In general, in security design, it is a bad idea to leak information about why access is denied. James already gave an example of why this can be bad, even though it is inconvenient if you're on the other end of it.

We could do better in how we handle crash reports in Ubuntu given slightly better support in Launchpad, though, and I suspect crash reports are the main place where people encounter this problem in practice. We mark crash reports private by default because they might easily contain sensitive information; for instance, a Firefox crash dump could contain your credit card number, or an Evolution crash dump could contain the last private e-mail you were writing to your girlfriend. Ubuntu developers often mark crash reports as public once they've determined that they aren't sensitive, but this doesn't always happen for one reason or another (for one thing, if you can see private bugs, it's all too easy to forget that not everyone can!).

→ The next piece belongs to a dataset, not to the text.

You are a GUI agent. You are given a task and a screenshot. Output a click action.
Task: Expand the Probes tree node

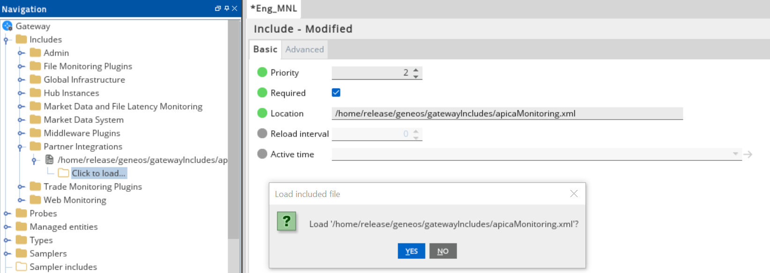7,213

Of course, a full crash report database as part of Launchpad would clearly let us be more flexible. Even without that, though, what about the facility to have a public bug but with private attachments? That way, people could see the description of the bug of which their bug was made a duplicate and the discussion on it, including whether it was fixed, but just wouldn't be able to get the core dump.

There are probably cases that this wouldn't cope with and where we'd have to mark the bug truly private, but I think it's quite rare for us to need to discuss sensitive contents of a core dump in a bug report. In most cases I think this workaround would do the job.

(Disclaimer: I'm not a Launchpad developer and this is merely a suggestion.)